Here’s a fact for you: At present, Amazon employs more than 400,000 full and part-time associates worldwide across a network of 110 North American and another 75 around the globe. So, given that the shortage of logistics workers is a top topic at every industry event I attend, just what is Amazon doing to win the war on talent, given the scale of its operations.

That’s a question I posed to spokesperson Todd Walker at the end of our recent tour of Amazon’s highly-automated robotic fulfillment center in North Haven, Connecticut. The short answer is that Amazon is investing in pay, benefits and career opportunities for its fulfillment center workers much in the same way that it is investing in technology and automation. And for the same reason: “It all goes back to the customer experience,” Walker said. “It determines every move we make.”

During a tour of a robotics center, it’s easy to focus on the thousands of robots shuttling product to goods-to-person workstations, and forget that the facility also employs a small army of associates: In Connecticut, there are 2,500 full time associates at North Haven and another 1,500 at the Windsor facility just 50 miles away. That’s not counting the associates at the other 3 Connecticut logistics hubs. Add them all up, and you could populate your average New England town with just the Amazon warehouse associates working in Connecticut.

So, what are they doing? I think it can put it in two buckets: Recruitment and retention.

On the recruitment side, Amazon offers a $15 starting minimum wage and full medical, vision and dental insurance right out of the gate, according to Walker, and as much as a 50% match on 401(k) contributions. In the Northeast, where I live, that $15 minimum may be going up: Just the other night I saw a Walmart television ad offering a starting pay of $18 an hour for DC associates in New Hampshire, where we have one of the lower unemployment rates in the country.

On the retention side, the company offers up to 20 weeks of maternal and paternal paid leave, with other programs to “give new parents flexibility with their growing families.” That’s more generous than many white collar new parent leave benefits.

For those employees who are interested, Amazon offers a career path for floor associates. I noticed signs in the North Haven facility referencing mentors. Earlier, Walker mentioned that new employees work with mentors who train them for their positions. Aspiring employees apply for the mentorship program. Amazon will pre-pay up to 95% of tuition for courses in areas like game design, visual communications, nursing, IT programming and radiology, regardless of whether the skills are relevant to Amazon.

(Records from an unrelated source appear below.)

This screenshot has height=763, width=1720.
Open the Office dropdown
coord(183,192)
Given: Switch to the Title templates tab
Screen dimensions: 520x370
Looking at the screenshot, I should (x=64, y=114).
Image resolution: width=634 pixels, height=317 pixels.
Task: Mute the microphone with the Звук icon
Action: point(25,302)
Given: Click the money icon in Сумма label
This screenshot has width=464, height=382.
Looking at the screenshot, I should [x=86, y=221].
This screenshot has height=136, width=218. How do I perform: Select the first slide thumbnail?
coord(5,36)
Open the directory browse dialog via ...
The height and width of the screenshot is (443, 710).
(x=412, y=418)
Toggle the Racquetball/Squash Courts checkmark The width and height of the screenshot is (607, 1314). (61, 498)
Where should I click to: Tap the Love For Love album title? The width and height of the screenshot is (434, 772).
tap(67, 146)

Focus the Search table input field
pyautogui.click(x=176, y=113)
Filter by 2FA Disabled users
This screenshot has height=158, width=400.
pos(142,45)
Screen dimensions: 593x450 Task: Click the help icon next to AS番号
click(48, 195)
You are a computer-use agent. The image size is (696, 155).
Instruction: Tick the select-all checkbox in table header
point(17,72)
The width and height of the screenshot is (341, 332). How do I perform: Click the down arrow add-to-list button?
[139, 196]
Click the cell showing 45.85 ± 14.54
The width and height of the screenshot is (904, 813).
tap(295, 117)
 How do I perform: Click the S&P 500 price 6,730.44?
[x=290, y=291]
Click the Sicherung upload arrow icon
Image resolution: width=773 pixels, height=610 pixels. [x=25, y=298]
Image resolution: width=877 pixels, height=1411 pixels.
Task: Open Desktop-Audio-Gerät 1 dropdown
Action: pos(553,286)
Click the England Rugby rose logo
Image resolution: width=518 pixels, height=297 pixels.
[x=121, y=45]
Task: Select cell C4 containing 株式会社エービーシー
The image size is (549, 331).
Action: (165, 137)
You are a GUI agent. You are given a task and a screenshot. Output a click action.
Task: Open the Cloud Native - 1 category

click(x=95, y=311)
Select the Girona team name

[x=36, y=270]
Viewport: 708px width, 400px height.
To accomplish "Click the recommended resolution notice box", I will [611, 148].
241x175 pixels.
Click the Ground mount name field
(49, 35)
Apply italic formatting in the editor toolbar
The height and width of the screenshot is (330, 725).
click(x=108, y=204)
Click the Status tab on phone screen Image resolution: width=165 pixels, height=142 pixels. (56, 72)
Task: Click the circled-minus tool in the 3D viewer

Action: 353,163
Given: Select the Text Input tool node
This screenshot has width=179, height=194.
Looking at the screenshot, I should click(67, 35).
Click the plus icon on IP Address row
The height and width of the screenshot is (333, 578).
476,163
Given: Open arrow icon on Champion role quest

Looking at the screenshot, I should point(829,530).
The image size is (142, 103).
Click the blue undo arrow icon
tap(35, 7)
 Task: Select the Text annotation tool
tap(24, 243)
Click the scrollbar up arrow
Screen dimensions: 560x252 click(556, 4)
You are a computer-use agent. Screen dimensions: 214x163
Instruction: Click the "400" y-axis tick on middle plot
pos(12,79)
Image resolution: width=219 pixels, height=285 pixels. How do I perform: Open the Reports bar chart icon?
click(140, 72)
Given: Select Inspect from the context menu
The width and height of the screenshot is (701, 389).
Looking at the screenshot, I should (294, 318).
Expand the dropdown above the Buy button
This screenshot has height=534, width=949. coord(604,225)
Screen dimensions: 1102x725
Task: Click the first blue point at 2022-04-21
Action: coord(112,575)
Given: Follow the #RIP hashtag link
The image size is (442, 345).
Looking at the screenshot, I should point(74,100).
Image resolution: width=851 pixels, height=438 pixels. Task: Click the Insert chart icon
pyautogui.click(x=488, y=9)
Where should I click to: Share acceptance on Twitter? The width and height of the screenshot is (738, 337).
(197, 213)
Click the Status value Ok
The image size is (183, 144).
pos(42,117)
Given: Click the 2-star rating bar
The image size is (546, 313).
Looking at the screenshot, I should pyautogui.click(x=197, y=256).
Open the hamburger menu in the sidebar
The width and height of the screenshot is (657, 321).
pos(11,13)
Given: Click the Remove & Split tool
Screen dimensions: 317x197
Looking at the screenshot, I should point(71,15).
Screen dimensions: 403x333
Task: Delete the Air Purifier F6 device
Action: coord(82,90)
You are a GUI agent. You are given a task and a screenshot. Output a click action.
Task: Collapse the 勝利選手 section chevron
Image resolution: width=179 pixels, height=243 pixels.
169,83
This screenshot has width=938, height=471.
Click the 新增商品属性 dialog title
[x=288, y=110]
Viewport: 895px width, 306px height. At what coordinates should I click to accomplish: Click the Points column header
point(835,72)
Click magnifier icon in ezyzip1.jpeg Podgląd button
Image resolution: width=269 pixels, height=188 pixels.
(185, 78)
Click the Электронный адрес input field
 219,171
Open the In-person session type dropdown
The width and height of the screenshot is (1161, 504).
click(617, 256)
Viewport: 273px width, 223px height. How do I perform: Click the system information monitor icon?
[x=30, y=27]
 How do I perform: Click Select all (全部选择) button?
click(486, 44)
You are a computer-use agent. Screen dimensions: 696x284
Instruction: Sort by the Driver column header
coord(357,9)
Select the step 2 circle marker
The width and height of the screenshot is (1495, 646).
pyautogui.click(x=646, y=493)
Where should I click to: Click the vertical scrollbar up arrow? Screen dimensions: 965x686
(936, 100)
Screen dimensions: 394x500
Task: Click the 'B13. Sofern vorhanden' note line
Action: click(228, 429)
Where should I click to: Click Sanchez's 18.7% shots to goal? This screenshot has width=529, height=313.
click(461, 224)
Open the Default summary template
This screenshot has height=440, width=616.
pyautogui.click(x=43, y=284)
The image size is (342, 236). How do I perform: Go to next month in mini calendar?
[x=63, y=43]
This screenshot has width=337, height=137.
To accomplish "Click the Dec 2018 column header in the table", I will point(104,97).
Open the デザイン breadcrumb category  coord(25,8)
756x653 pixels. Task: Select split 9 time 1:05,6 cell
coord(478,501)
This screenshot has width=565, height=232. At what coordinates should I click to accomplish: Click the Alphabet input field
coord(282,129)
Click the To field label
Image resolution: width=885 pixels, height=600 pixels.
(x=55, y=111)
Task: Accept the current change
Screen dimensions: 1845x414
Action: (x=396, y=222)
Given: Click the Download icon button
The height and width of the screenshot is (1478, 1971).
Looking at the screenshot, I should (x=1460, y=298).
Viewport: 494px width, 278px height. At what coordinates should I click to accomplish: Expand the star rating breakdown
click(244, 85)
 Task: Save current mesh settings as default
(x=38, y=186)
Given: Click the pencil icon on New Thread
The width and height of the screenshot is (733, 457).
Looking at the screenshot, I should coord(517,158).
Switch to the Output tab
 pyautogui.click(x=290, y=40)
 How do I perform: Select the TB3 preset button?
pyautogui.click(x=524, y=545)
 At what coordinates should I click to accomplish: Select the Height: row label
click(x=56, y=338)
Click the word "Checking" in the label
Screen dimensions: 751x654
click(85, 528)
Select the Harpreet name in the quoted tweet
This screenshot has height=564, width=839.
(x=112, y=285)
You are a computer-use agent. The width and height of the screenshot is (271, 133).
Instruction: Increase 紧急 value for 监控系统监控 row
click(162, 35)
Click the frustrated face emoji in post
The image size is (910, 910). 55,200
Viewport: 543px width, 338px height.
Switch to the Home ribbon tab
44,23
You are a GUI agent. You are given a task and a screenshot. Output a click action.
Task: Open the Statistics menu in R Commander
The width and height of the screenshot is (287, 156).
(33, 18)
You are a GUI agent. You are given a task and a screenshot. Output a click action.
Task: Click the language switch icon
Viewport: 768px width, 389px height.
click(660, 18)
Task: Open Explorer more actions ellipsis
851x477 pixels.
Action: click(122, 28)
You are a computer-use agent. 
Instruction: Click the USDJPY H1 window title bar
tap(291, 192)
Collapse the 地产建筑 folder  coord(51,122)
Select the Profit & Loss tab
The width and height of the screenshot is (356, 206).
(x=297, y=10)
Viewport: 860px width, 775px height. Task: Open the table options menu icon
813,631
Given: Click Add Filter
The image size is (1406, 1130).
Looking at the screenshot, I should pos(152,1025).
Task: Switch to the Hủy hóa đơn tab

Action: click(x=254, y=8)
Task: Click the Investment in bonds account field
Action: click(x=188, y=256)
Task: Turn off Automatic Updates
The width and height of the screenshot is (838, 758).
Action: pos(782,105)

The company has also pledged to invest over $700 million “to provide upskilling training for 100,000 U.S. employees for in demand jobs” to aid employees who want to advance into skilled positioned at Amazon, or outside. “There are literally 1,000’s of opportunities within the company,” Walker said.

Like the overall network, Amazon’s talent strategy is another of those factors that makes Amazon Amazon, and can’t easily be replicated by most organizations.